Was macht gerade dieses Projekt so besonders, sodass Sie Ihre Forschungszeit in die Kunst investieren?
Ohl: Neu an mp warmings Konzept war, dass sie sich intensiv mit der Forschung und den Forschern auseinandersetzen wollte. Wir beschäftigen uns zum Beispiel hier mit allem, was sticht – Wespen, Bienen, Ameisen. Eine spezielle Gruppe davon heißt Grabwespen, davon wurden bereits 10.000 Arten entdeckt und es kommen immer neue hinzu. Dabei interessiert mich auch die Systematisierung, also wie diese neuen Arten benannt werden. Dazu habe ich auch 2015 das Buch „Die Kunst der Benennung“ geschrieben. Das hat die Künstlerin interessiert und sie hat das Thema dann zusätzlich in ihren Prints dargestellt.
Kirschey: Ich bin für die Insektensammlung zuständig und habe dort die technische und strategische Leitung. Alleine an Bienen, Wespen und Ameisen haben wir rund 2,5 Millionen Tiere. Sie sind genadelt und stecken nach Arten sortiert in Systemschachteln, die wiederum in Kästen einsortiert sind. Die Künstlerin ist über Monate hinweg jede Woche mindestens ein bis zwei Mal zu uns gekommen, um die Tiere zu zeichnen. Wir haben auch darüber diskutiert, wo und wie einzelne Arten in ihrer Kunst auftauchen könnten.

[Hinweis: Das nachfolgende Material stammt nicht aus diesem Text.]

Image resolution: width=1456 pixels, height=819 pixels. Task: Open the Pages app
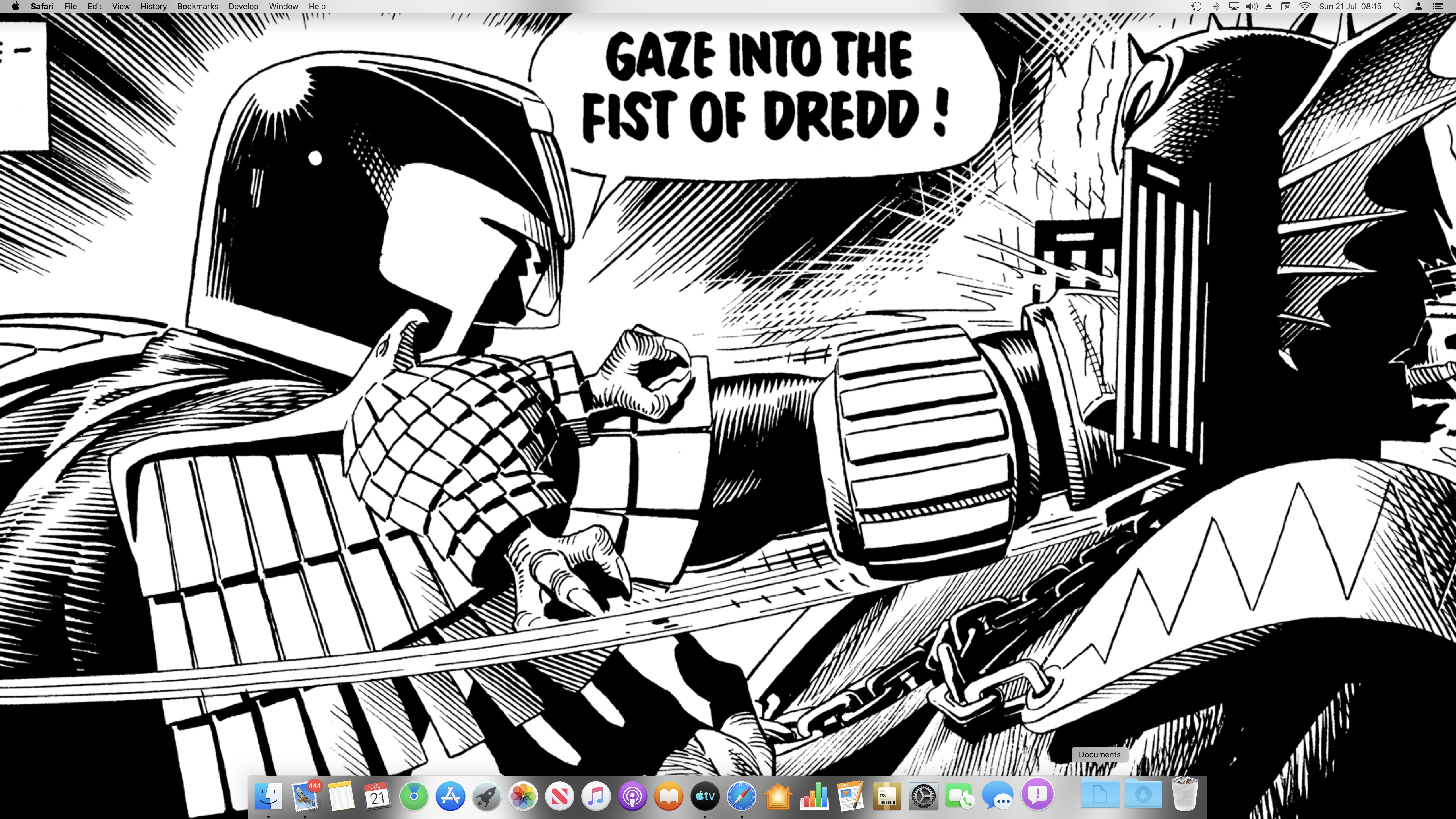point(851,796)
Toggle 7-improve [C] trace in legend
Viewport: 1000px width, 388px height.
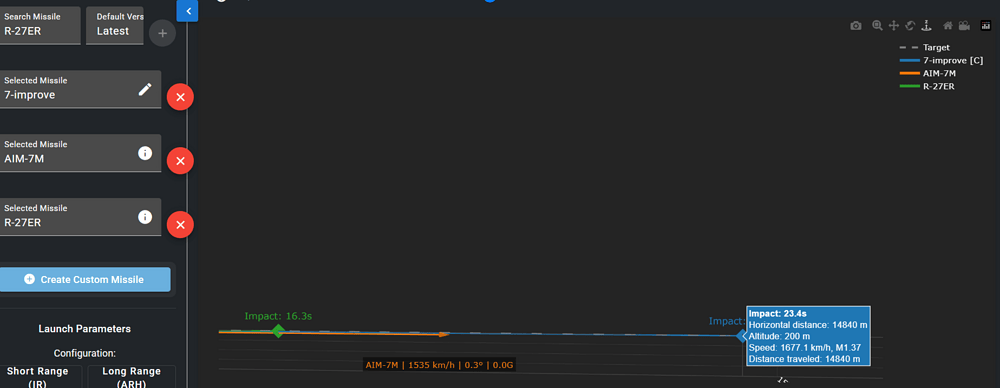click(x=941, y=61)
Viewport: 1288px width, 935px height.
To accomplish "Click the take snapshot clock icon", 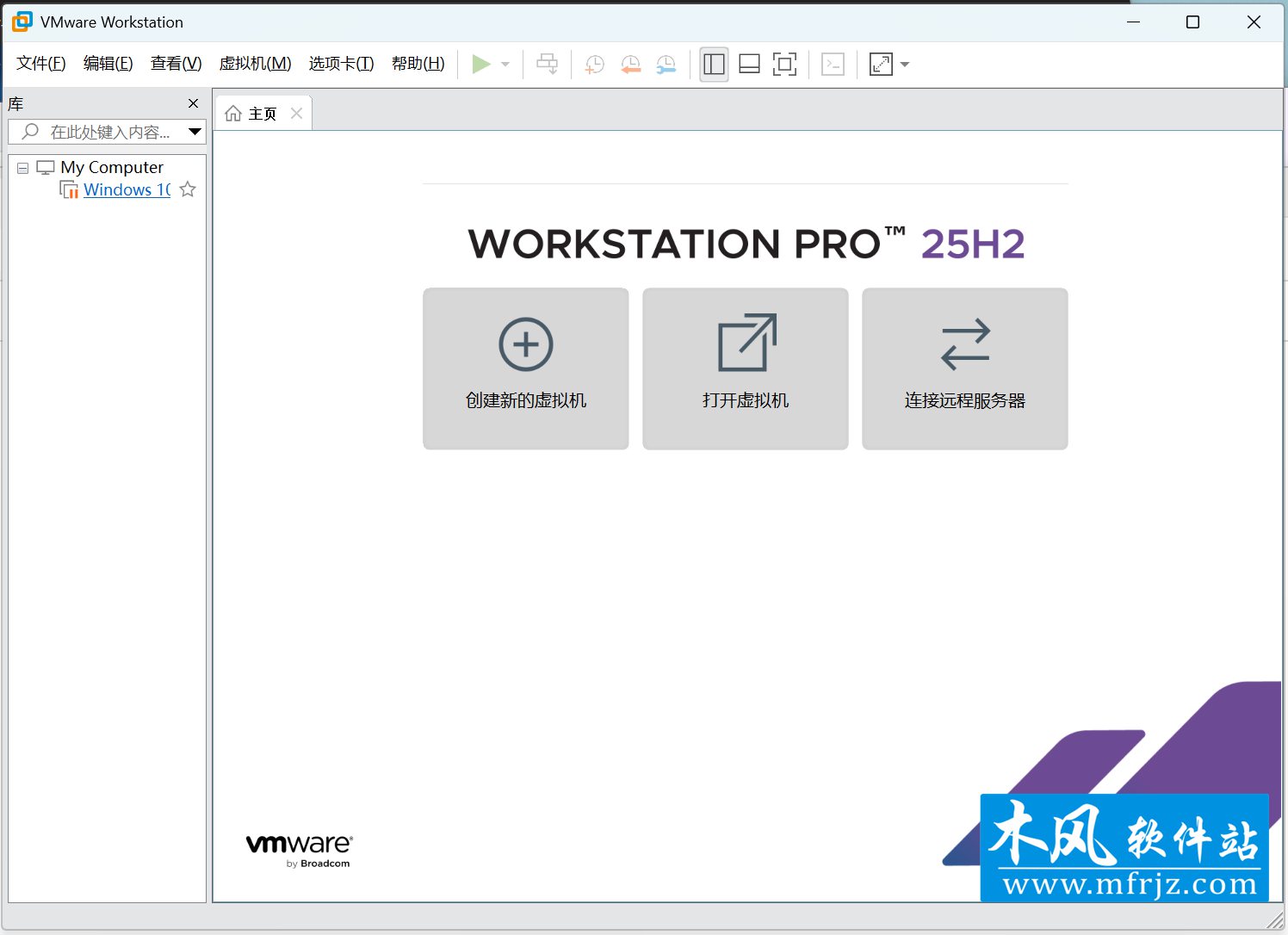I will pos(594,65).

Welchen Einfluss hat das auf Ihre tägliche Forschungsarbeit am Museum?
Kirschey: Der Prozess hat mir einen völlig neuen, kreativen Blickwinkel auf meine sonst sehr wissenschaftliche und förmliche Tätigkeit gegeben. Normalerweise sehe ich ein Tier und assoziiere es mit einem Sammlungskasten. Da war es interessant, mal eine neue, eher ästhetische Perspektive einzunehmen. Es entstand eine ganz andere Art von Faszination für die Insekten. Und es gibt Überschneidungen in unserer Arbeit, etwa wenn wir uns mit Strukturen und Formen der Tiere auseinandersetzen.
Ohl: Die Künstler „forschen“ dann ja auch an der Sammlung. Wir öffnen uns deshalb für solche Anfragen und wollen ein Ort des interdisziplinären Austausches sein.
Wie verbinden Sie das mit der Öffentlichkeitsarbeit für Ihren Forschungsbereich?
Ohl: Wir unterscheiden uns hier schon von anderen Taxonomen, weil wir unsere Forschung gerne der Öffentlichkeit präsentieren. Da gibt es Highlights wie die Taufe der Monsterwespe, die auch die Presse gerne aufgegriffen hat und die dann auch in den Kunstwerken von mp warming wieder aufgetaucht ist. Das ist ein Weg, Forschung zu kommunizieren.
Haben Sie schon ein neues Kunstprojekt in Aussicht?
Ohl: Spannend wird sicher die Arbeit von Mark Dion, der mit der Abteilung PAN ihm Rahmen unseres großen Kunstprojekts Künstlerische Interventionen zusammenarbeitet. Er beschäftigt sich mit den Werkzeugen des Sammelns: Döschen, Schachteln, Instrumenten.
Kirschey: Heute bestellen wir sterile, funktionale Dosen, die wir nur für unsere Sammelreisen verwenden. Danach werden sie eingelagert. Aber man findet hier im Haus noch sehr viele Gegenstände vergangener Sammelreisen, die eigene Geschichten erzählen können – über die Reisen und über die Sammlung selbst. Zum Beispiel eine Dose für Asthmapulver, die der Sammler umfunktioniert hat.
Ohl: Wir Forscher vergessen gerne, dass wir in eine Kulturgeschichte eingebettet sind. Die wissenschaftlichen Publikationen sind dokumentiert, aber was an Techniken und Ritualen dahinter steckt, geht oft verloren. Wenn wir in die Wüste fahren, um Grabwespen zu sammeln, konzentrieren wir uns im Gegensatz zu den früheren Sammelexpeditionen auf unsere wissenschaftliche Fragestellung. Die ganze Philosophie des Sammelns kann also durch die Kunst weitererzählt werden.